Copy every line of the material below word for word, and leave the pictures out of your copy.

□ □ □ □

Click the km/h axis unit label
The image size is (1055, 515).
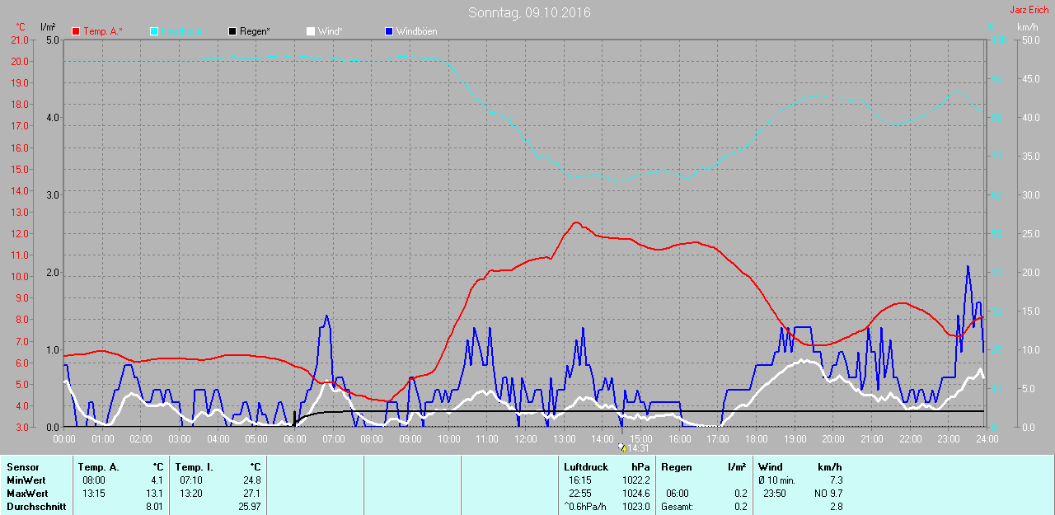coord(1027,27)
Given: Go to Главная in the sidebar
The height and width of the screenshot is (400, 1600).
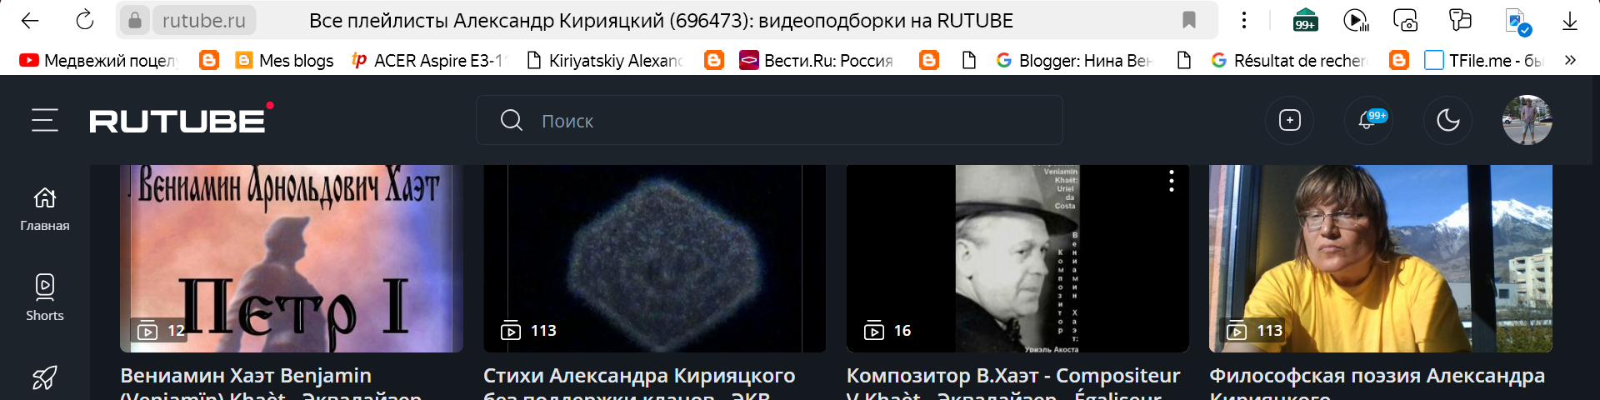Looking at the screenshot, I should point(45,209).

□ □ □ □

• **The completed task**
Click the km/h axis unit label
The image size is (1055, 515).
coord(1027,27)
Given: Go to Главная in the sidebar
The height and width of the screenshot is (400, 1600).
Looking at the screenshot, I should point(45,209).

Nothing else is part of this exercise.